うっ、使うことはできても、教える知識がないから、それは無理!
ライトは内心でフィロウの心の声を否定した。
そして、フィロウが、その心の声を言葉にしようと、口を開く。
「良かったら僕を弟子──」
「あっー! フィロウ君、傷は大丈夫!? 僕はなんてことを! まぐれで変な技を出してしまい、怪我を負わせるなんて! 本当にごめん!」
ライトはフィロウが話す前にそうまくし立てて謝る。
特にまぐれを強調して答えた。
「いえ、この傷は慢心していた僕にとって、とても大事なものになると思います。先程までの無礼、すみませんでした」
フィロウはそう言うとライトに対して頭を下げる。
まだ、七歳ながら一人前の誇りある子供戦士が、五歳のエセ戦士に頭を下げるのは中々勇気が要ることだろう。
だが、この少年はそれを堂々と行った。
ライトはそれが羨ましくもある。
自分の前世では間違いを認めると霊媒師としては終わるので、言葉巧みに誤魔化すのが日常であったからだ。

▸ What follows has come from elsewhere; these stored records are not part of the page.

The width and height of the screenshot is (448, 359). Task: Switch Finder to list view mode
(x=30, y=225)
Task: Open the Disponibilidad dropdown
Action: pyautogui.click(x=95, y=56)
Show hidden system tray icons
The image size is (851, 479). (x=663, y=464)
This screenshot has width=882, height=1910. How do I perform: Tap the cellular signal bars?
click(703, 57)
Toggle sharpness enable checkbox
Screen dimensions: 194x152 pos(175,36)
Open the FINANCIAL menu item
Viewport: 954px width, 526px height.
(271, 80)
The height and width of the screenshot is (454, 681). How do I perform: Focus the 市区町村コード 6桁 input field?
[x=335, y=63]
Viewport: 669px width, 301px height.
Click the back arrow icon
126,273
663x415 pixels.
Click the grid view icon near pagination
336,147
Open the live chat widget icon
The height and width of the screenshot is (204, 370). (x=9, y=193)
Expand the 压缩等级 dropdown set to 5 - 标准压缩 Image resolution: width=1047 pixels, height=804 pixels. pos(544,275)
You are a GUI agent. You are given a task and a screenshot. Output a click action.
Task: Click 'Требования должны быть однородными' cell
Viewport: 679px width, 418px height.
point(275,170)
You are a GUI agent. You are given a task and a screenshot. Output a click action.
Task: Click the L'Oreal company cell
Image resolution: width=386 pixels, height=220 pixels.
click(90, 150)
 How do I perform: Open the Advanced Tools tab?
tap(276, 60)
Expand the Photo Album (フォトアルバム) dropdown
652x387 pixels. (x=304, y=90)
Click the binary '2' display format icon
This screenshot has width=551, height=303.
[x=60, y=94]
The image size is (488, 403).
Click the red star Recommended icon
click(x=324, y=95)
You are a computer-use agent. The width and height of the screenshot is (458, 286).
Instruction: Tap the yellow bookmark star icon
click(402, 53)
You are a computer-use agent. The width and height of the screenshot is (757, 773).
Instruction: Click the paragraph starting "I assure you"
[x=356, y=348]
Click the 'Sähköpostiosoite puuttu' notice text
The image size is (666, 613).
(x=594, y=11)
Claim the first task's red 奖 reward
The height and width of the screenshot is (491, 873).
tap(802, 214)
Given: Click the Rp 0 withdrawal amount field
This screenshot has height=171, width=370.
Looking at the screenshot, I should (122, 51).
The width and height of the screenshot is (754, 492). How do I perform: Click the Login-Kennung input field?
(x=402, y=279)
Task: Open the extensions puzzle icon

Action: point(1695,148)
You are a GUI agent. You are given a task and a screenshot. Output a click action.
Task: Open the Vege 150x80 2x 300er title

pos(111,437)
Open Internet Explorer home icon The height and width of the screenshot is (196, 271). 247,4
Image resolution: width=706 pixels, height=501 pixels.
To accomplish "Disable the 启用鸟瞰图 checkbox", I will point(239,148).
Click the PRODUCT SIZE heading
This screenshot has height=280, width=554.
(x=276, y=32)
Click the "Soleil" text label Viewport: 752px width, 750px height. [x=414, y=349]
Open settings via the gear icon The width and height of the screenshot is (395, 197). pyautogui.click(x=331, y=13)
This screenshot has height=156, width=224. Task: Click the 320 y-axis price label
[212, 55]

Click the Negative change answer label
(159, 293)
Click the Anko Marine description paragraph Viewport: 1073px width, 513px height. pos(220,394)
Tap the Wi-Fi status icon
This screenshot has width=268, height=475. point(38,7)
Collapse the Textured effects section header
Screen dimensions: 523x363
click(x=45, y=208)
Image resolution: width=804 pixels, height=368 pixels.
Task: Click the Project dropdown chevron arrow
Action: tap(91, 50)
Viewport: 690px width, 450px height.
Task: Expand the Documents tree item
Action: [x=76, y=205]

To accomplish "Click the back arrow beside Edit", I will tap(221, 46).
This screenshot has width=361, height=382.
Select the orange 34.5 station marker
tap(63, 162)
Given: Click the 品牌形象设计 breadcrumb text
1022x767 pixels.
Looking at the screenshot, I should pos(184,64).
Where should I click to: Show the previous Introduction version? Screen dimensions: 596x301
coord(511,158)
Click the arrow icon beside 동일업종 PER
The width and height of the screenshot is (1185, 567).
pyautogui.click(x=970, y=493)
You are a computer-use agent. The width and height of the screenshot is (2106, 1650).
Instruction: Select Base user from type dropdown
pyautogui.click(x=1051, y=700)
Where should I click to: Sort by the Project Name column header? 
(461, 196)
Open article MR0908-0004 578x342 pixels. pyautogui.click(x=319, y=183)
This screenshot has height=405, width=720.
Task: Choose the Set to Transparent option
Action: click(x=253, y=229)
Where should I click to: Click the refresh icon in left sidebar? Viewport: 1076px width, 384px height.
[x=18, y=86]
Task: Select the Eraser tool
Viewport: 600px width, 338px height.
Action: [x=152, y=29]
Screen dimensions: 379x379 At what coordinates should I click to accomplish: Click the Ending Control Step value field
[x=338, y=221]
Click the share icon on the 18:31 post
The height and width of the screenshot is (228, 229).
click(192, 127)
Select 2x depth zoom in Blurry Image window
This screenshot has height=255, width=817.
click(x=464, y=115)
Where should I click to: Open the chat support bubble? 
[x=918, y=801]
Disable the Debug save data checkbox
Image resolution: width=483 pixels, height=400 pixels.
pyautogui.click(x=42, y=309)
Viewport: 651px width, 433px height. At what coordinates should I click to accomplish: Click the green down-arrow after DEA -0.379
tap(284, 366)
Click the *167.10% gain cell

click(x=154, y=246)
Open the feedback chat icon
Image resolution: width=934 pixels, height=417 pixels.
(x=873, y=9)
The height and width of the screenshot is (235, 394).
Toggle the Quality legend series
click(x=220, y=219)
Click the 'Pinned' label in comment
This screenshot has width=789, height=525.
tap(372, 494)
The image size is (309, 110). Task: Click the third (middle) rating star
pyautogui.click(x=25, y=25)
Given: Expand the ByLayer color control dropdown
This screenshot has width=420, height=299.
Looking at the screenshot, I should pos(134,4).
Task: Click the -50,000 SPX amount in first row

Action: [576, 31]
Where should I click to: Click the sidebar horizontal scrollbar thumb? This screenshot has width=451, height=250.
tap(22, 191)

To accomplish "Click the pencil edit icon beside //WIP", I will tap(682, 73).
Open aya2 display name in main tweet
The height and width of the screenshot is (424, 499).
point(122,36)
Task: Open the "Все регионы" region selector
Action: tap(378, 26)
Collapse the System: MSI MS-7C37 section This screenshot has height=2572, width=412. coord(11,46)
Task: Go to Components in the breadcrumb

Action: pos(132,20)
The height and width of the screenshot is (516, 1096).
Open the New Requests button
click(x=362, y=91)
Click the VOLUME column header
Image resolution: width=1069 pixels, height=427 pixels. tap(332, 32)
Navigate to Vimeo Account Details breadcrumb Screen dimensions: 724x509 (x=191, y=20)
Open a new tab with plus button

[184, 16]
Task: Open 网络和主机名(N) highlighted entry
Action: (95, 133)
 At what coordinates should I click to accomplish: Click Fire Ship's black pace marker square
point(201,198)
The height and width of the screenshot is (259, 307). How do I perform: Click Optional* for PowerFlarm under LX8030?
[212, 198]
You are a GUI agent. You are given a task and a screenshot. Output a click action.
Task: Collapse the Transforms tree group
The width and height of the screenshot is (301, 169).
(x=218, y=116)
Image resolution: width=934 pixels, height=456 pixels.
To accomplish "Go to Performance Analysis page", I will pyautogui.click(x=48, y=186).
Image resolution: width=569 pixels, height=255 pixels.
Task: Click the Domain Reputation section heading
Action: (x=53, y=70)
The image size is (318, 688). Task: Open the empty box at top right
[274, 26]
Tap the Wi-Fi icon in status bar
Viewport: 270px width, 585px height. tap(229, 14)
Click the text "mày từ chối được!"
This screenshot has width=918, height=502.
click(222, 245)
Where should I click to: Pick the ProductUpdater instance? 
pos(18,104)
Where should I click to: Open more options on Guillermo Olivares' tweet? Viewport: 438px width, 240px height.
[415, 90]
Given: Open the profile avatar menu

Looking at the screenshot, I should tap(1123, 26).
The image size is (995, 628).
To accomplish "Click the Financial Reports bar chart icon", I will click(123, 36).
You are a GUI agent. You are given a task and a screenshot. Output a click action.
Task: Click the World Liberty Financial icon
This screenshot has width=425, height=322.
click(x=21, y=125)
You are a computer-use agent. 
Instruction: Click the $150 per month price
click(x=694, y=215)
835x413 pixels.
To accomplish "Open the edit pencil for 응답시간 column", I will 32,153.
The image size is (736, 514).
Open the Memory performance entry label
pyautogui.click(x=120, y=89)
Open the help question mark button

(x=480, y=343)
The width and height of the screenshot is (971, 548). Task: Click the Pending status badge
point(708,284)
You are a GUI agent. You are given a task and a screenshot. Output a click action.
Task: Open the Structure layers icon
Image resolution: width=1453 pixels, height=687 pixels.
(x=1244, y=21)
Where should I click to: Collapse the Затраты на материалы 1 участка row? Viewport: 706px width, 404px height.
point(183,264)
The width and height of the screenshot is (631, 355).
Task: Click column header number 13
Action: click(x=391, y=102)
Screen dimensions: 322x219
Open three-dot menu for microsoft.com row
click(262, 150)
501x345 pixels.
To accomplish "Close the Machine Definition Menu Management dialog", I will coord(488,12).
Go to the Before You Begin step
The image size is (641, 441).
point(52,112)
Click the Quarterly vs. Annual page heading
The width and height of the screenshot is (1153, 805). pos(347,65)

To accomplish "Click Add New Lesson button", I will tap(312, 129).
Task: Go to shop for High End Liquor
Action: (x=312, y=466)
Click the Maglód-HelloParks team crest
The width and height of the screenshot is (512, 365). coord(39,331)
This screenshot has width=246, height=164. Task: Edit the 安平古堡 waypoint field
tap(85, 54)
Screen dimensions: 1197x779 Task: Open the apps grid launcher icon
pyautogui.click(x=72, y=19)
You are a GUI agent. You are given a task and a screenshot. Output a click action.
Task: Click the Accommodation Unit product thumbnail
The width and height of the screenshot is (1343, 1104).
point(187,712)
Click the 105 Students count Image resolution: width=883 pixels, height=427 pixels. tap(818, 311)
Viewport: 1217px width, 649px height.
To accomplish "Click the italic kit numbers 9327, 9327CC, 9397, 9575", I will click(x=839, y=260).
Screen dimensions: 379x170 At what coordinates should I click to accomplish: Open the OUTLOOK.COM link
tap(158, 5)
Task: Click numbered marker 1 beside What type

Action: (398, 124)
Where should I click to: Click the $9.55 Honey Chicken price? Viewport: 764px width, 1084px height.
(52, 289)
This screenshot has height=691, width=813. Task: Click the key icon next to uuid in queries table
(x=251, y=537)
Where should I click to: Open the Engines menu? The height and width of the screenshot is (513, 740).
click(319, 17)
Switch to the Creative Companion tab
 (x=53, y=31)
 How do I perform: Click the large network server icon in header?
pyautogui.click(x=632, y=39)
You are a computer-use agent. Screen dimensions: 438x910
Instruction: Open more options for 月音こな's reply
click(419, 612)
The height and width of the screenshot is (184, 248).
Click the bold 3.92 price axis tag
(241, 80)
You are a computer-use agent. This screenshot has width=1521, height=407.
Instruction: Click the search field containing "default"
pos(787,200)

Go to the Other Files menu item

そんな日々を数年続けてしまったことでそれが体に染みつき、なかなか謝るという行為ができない意識になったまま、転生してしまった。
それも、王子という立場に生まれたのだから、人に謝るという事が、さらにできないようになっていたのが現状である。
それだけに、この少年の潔い謝罪がとてもまぶしく映った。
「いえ、僕も軽はずみに戦士である君を挑発してしまったことをお詫びします。ごめんなさい」
ライトはそう言うと、自分もこの年の近い少年に自分の軽率さを謝る。
「……では二人とも、わかり合えたところで今日はお開きだ。皆の者も散れ。こんなに一か所に集まっては村の者達も不安になるだろう」
族長フェルンはそう言うと、懐から仮面を取り出しそれを装着して馬に跨った。
フィロウもそれに従うように、馬に乗る。
「ライト様、これで僕は失礼します。また後日、改めて挨拶にきますので、その時にお話しましょう!」
フィロウは馬上からそうライトに挨拶した。
「ということだそうだ。私も少年領主のあの剣技について聞きたいところだが、また今度にしよう。今日は試すような事をしてすまなかったな。ではさらばだ」
族長フェルンはそう言うと馬の腹に蹴りを入れてその場を立ち去る。
フィロウもライトに会釈してその後に続くのであった。
「はぁー、ようやく終わった……」
ライトは木剣を離すと、その場に座り込む。
「大丈夫ですか、坊ちゃん!? でも、驚きました。あんなことも例の能力でできるのですね。さすがです!」
専属メイドのアリアがライトの能力『エセ降霊術』を敢えて口にせずに言う。
「ぶっつけ本番だったけど、成功してよかったよ。これで白狼族との距離はさらに近づく事になったのかな? でも、明日がなぁ……」
ライトは安堵するのであったが、明日襲ってくるであろう反動を想像すると笑えないのであった。